Exercise material
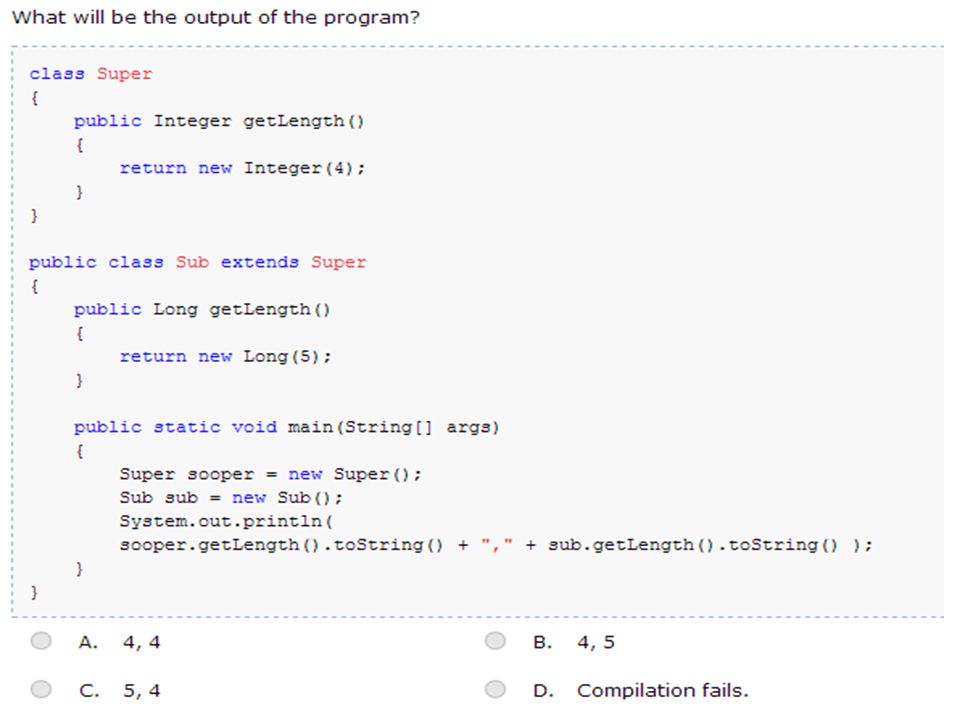Click the 'Compilation fails.' answer text
Screen dimensions: 960x720
click(x=662, y=691)
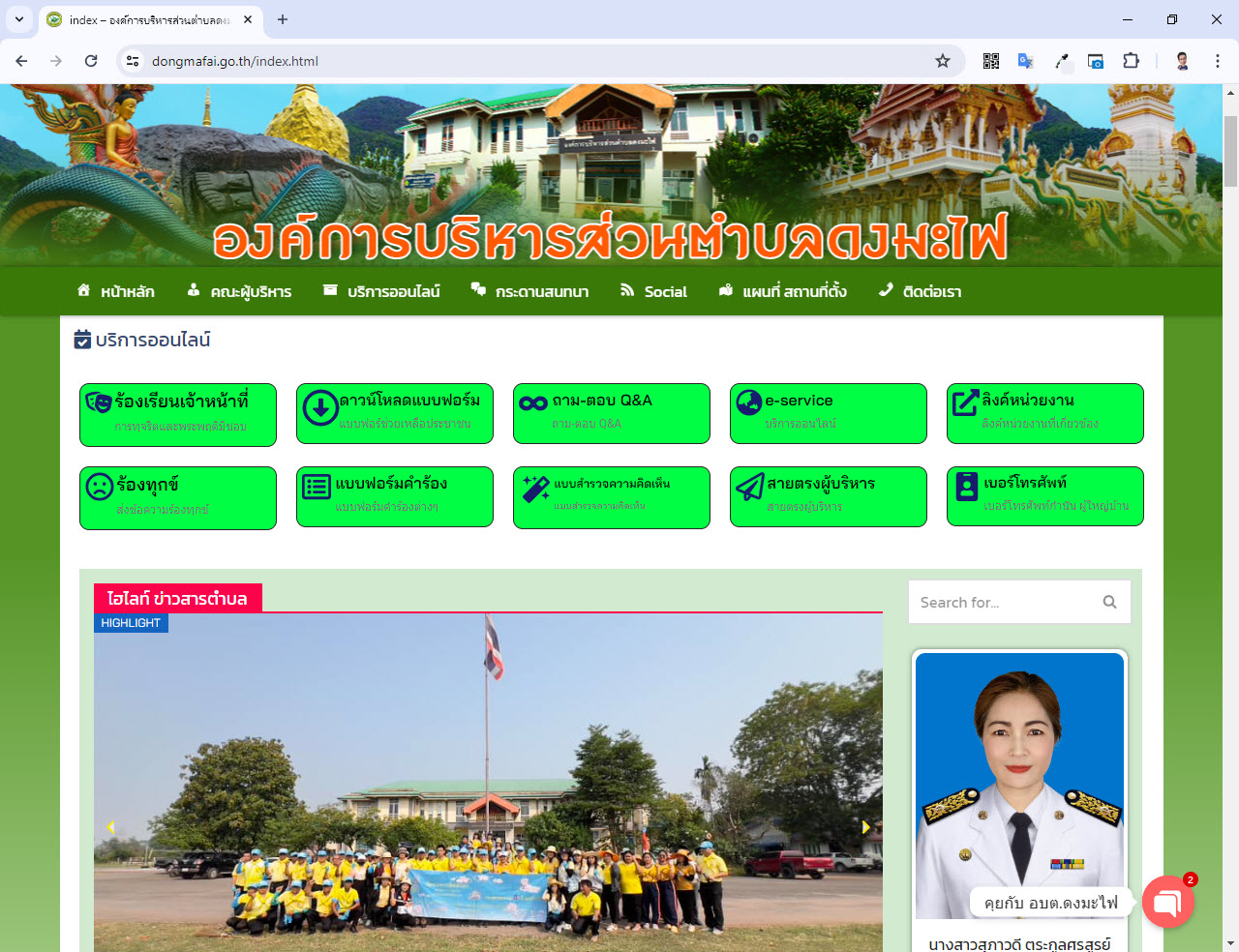The height and width of the screenshot is (952, 1239).
Task: Reload the page
Action: (x=91, y=61)
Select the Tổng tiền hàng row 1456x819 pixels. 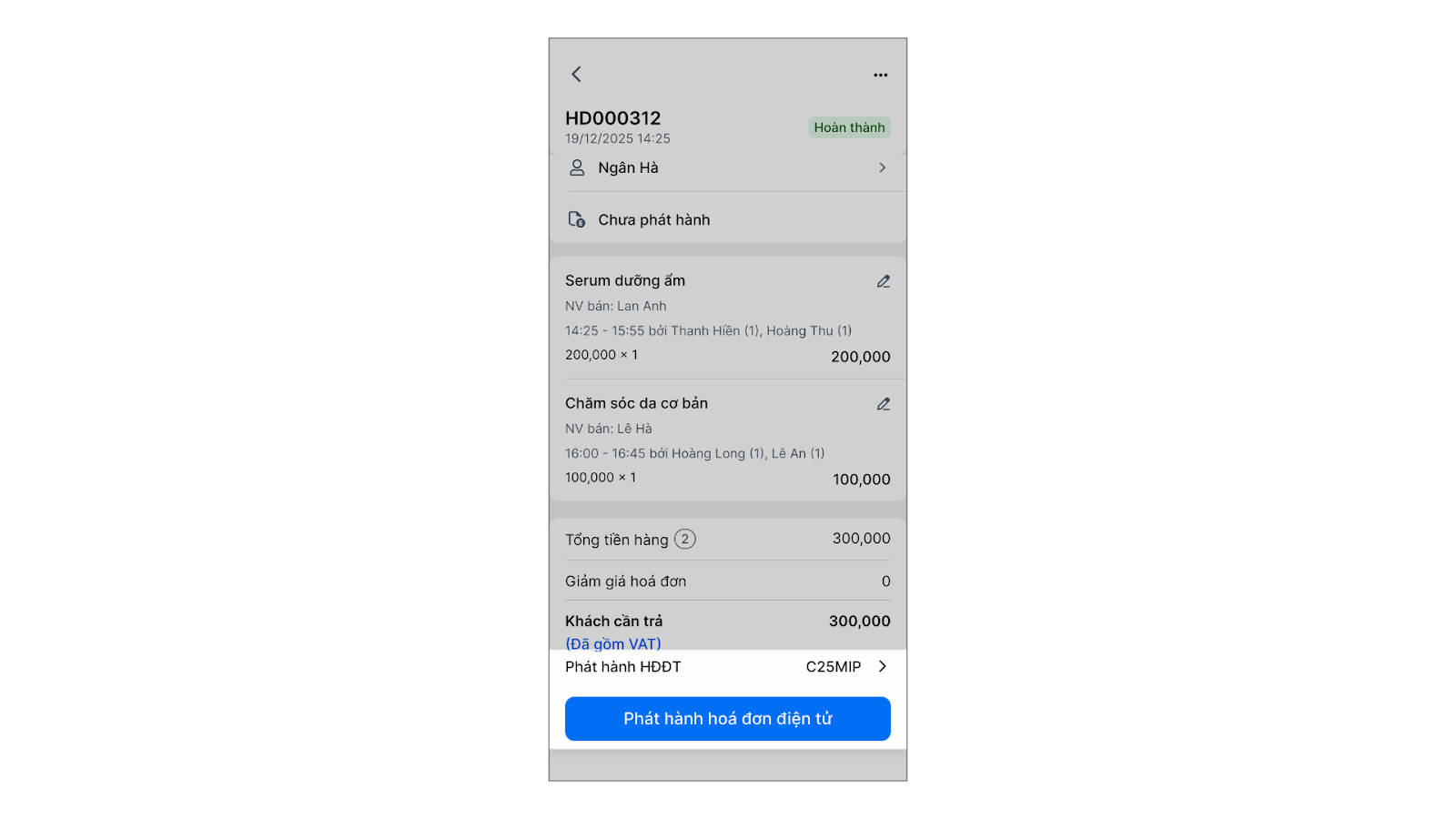click(728, 539)
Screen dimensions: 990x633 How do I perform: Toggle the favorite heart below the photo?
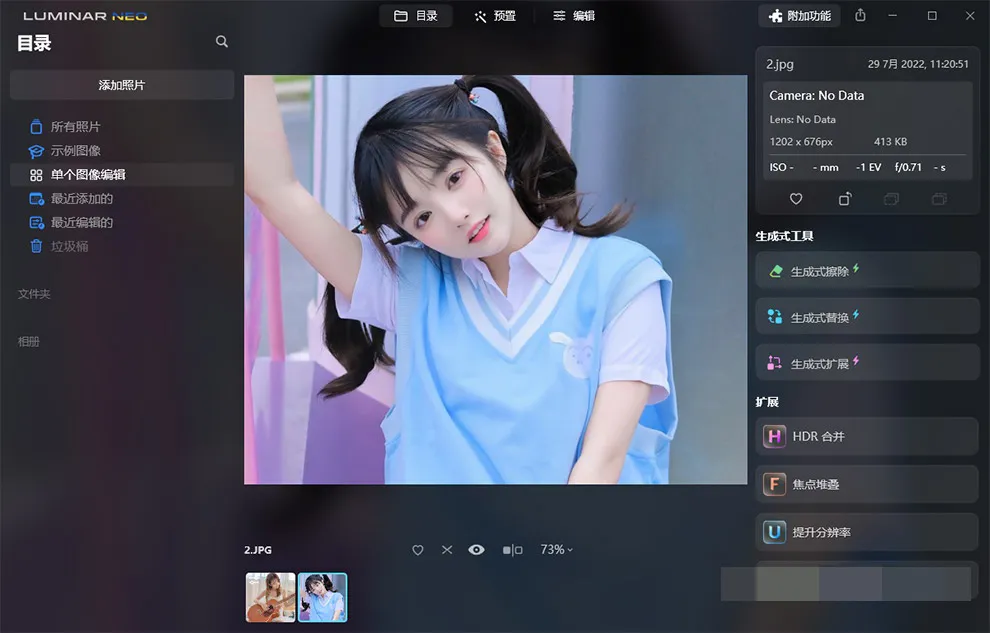[418, 550]
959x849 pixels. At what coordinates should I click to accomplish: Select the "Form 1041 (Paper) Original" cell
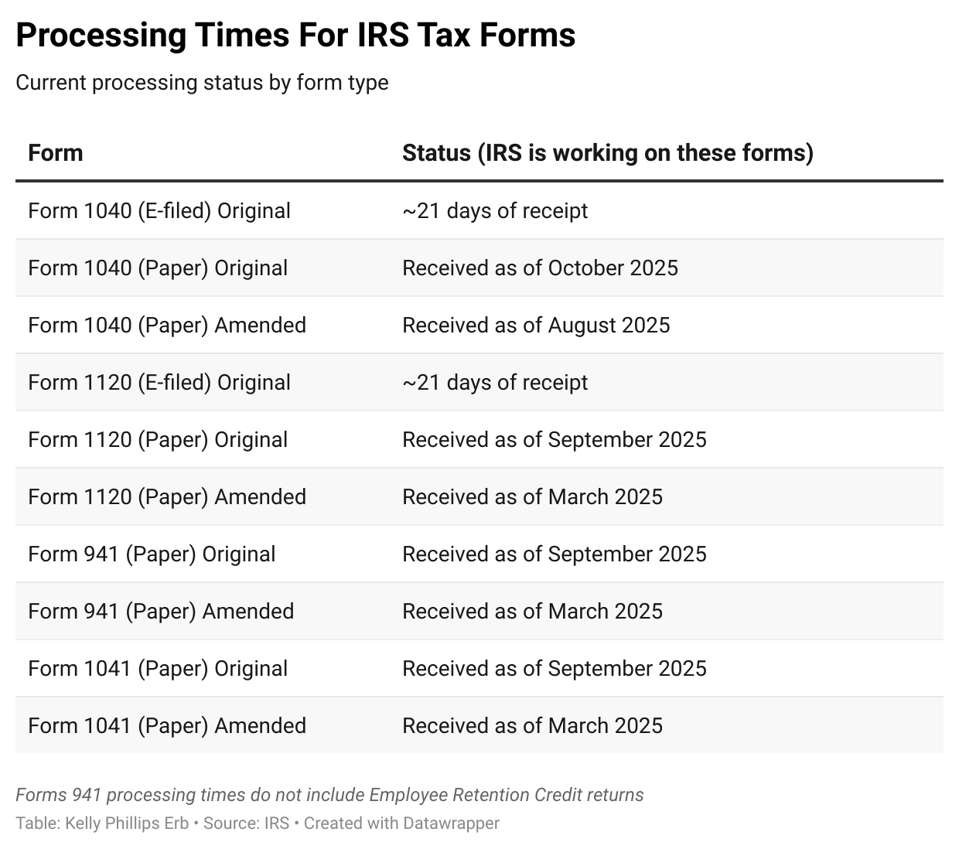[x=158, y=668]
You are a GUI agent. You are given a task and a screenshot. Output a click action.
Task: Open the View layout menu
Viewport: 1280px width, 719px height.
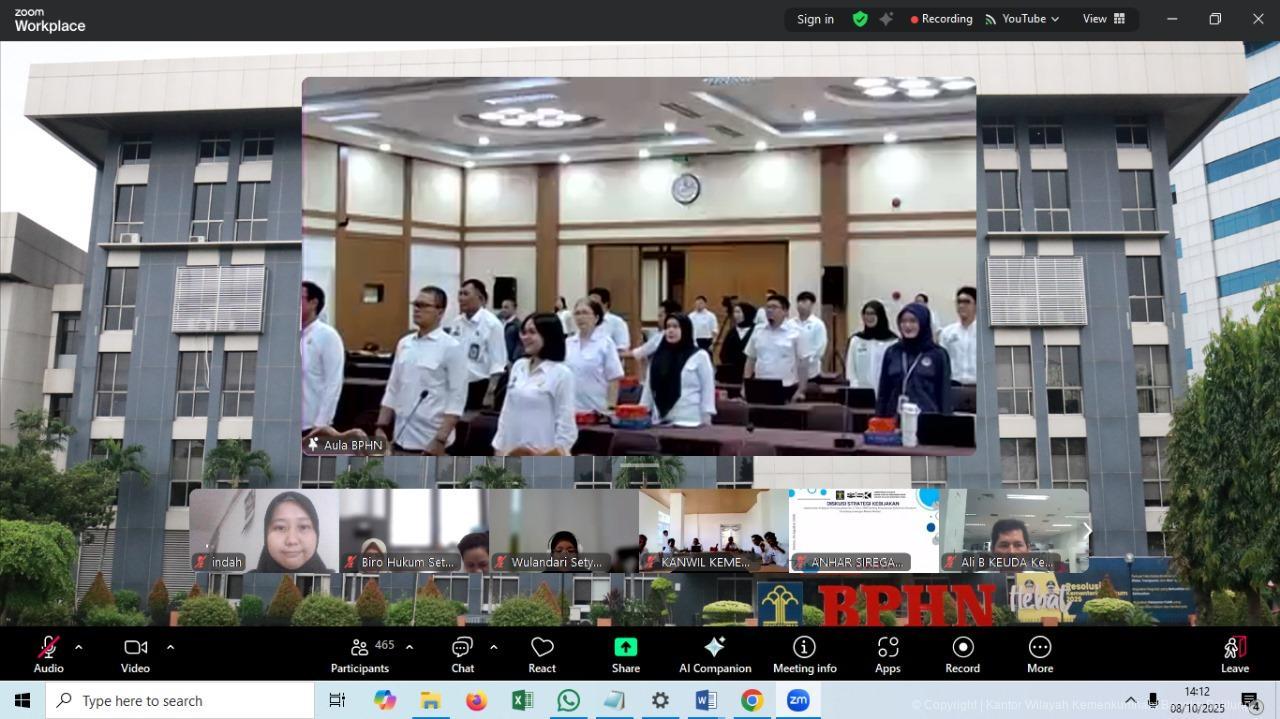1103,19
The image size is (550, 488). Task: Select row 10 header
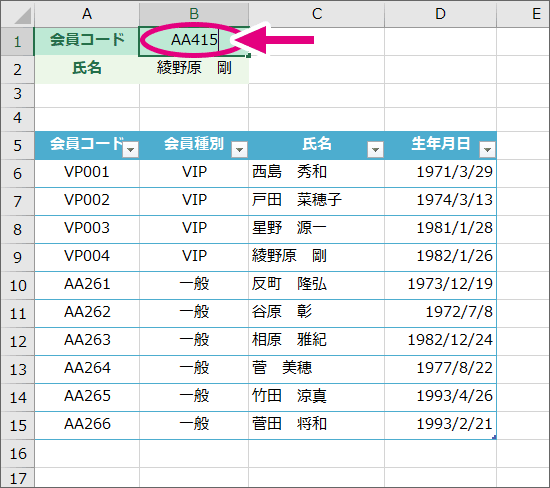18,286
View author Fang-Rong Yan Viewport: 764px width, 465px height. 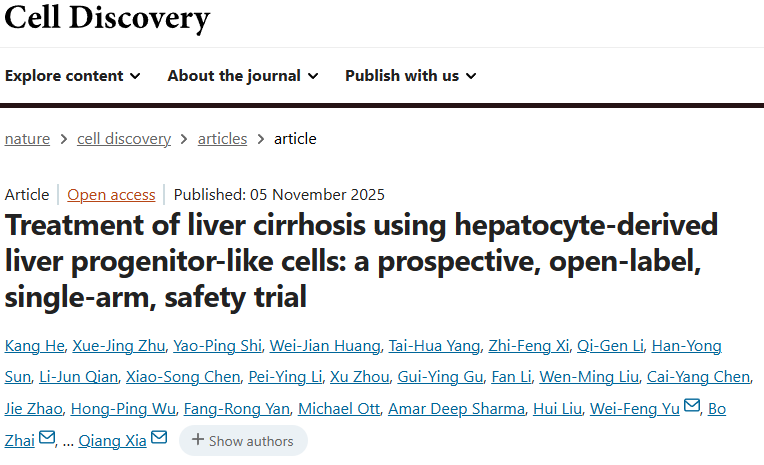[x=234, y=408]
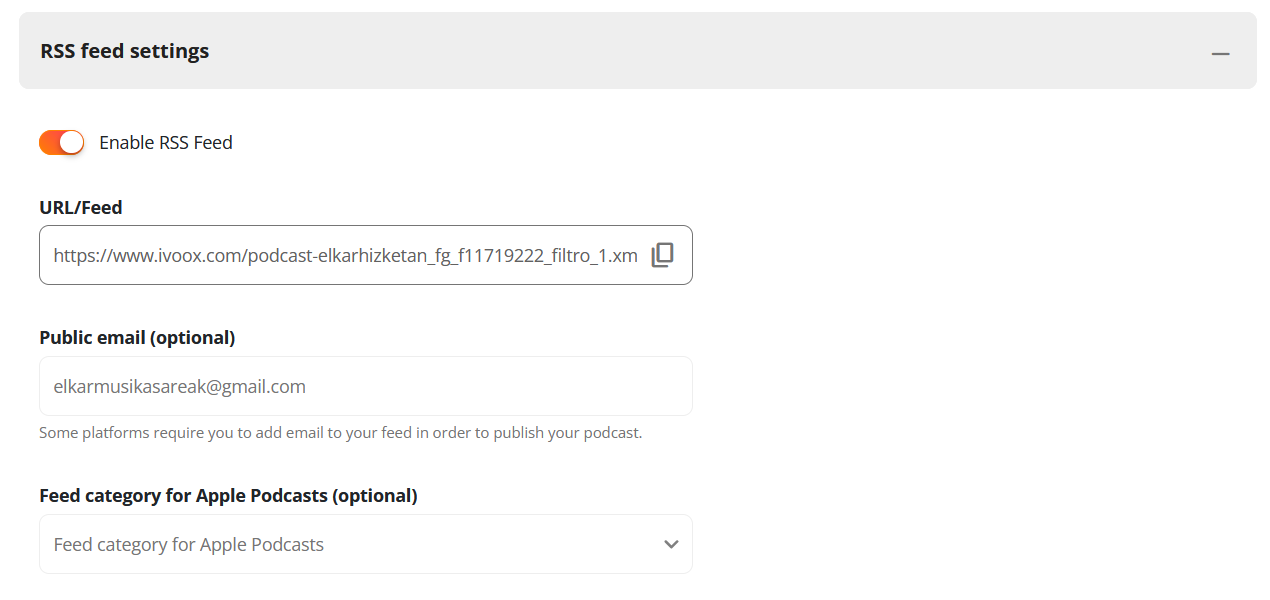This screenshot has height=600, width=1270.
Task: Click the elkarmusikasareak@gmail.com email text
Action: 179,387

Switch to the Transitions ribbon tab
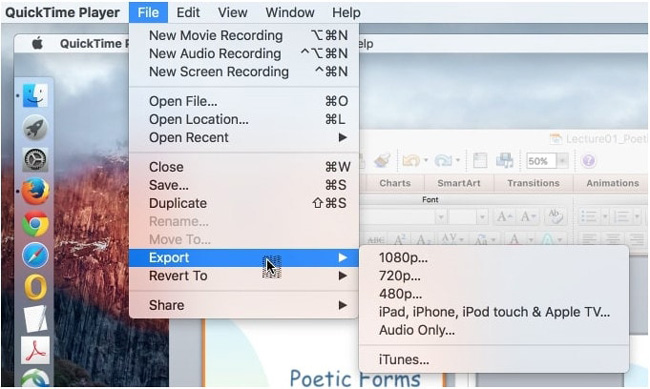[x=533, y=183]
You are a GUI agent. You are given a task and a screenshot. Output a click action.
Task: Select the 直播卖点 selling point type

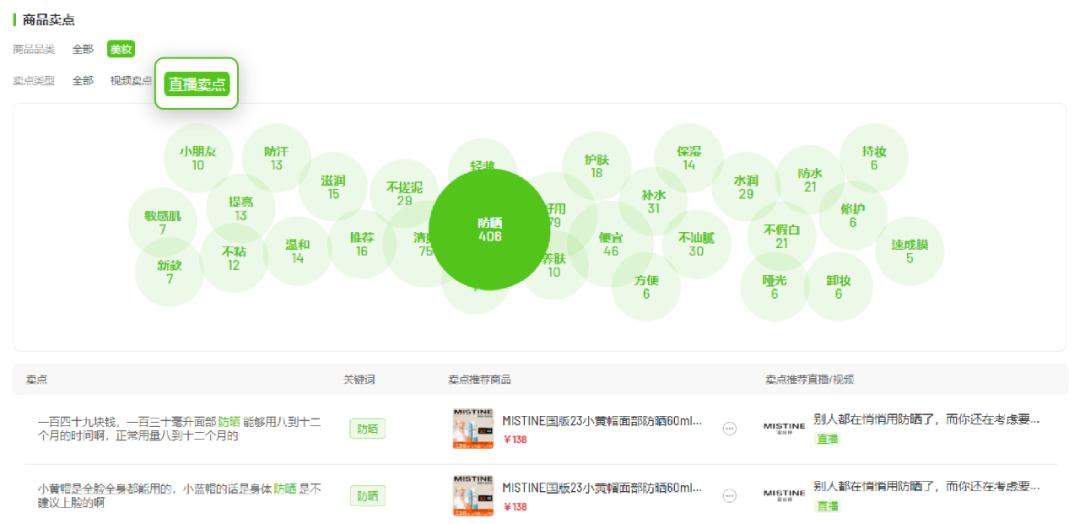197,84
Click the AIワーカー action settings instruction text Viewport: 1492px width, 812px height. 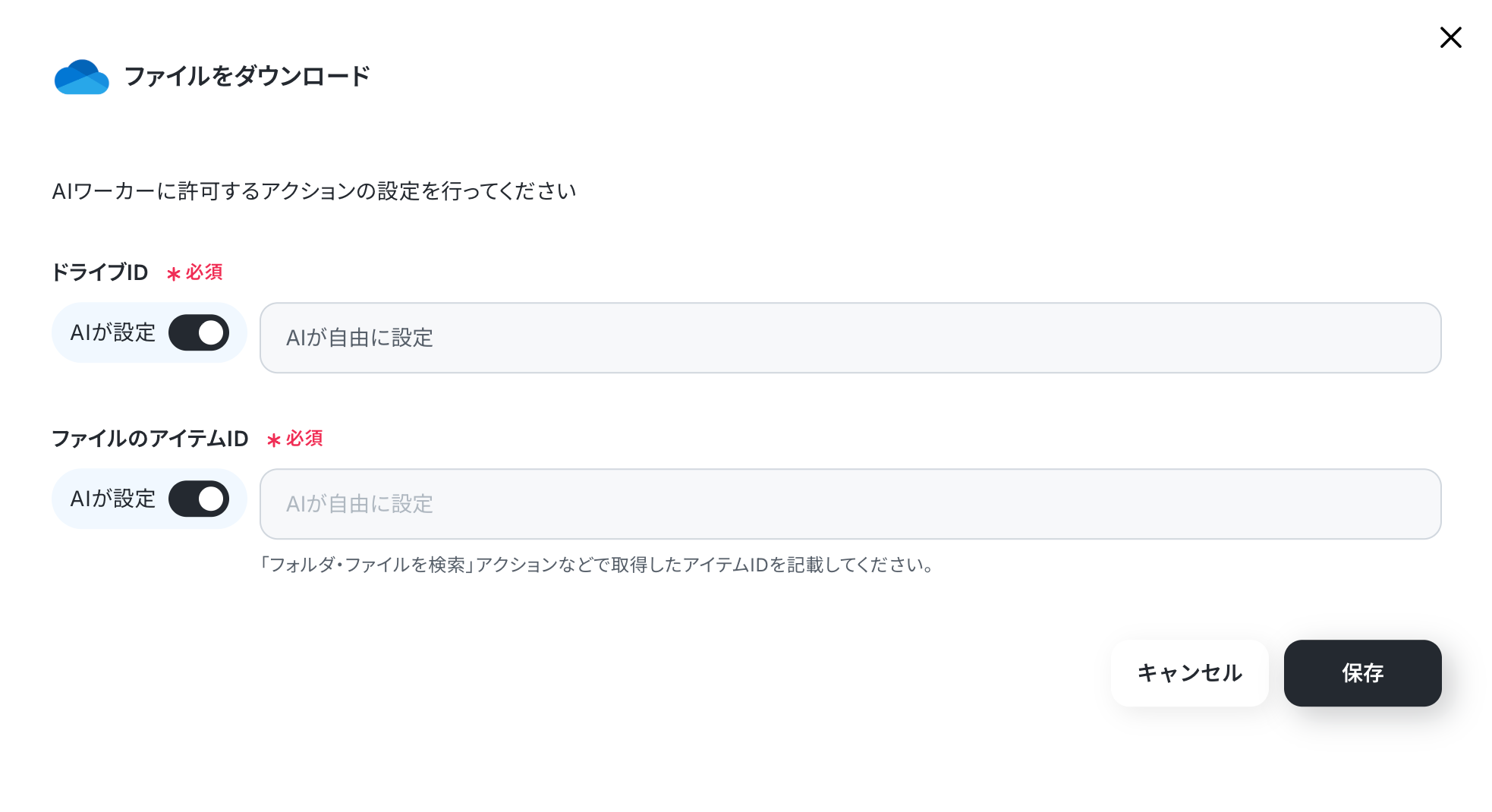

What the exercise asks
Return exactly the line containing "Switch to the Transitions ribbon tab" and every line after it, up to and including the final line of the entries above. Pictures stay out.

Task result
Switch to the Transitions ribbon tab
[x=533, y=183]
You are a GUI agent. You are given a task and a screenshot. Output a click action.
Task: Select the 直播卖点 selling point type

197,84
Click the AIワーカー action settings instruction text Viewport: 1492px width, 812px height. 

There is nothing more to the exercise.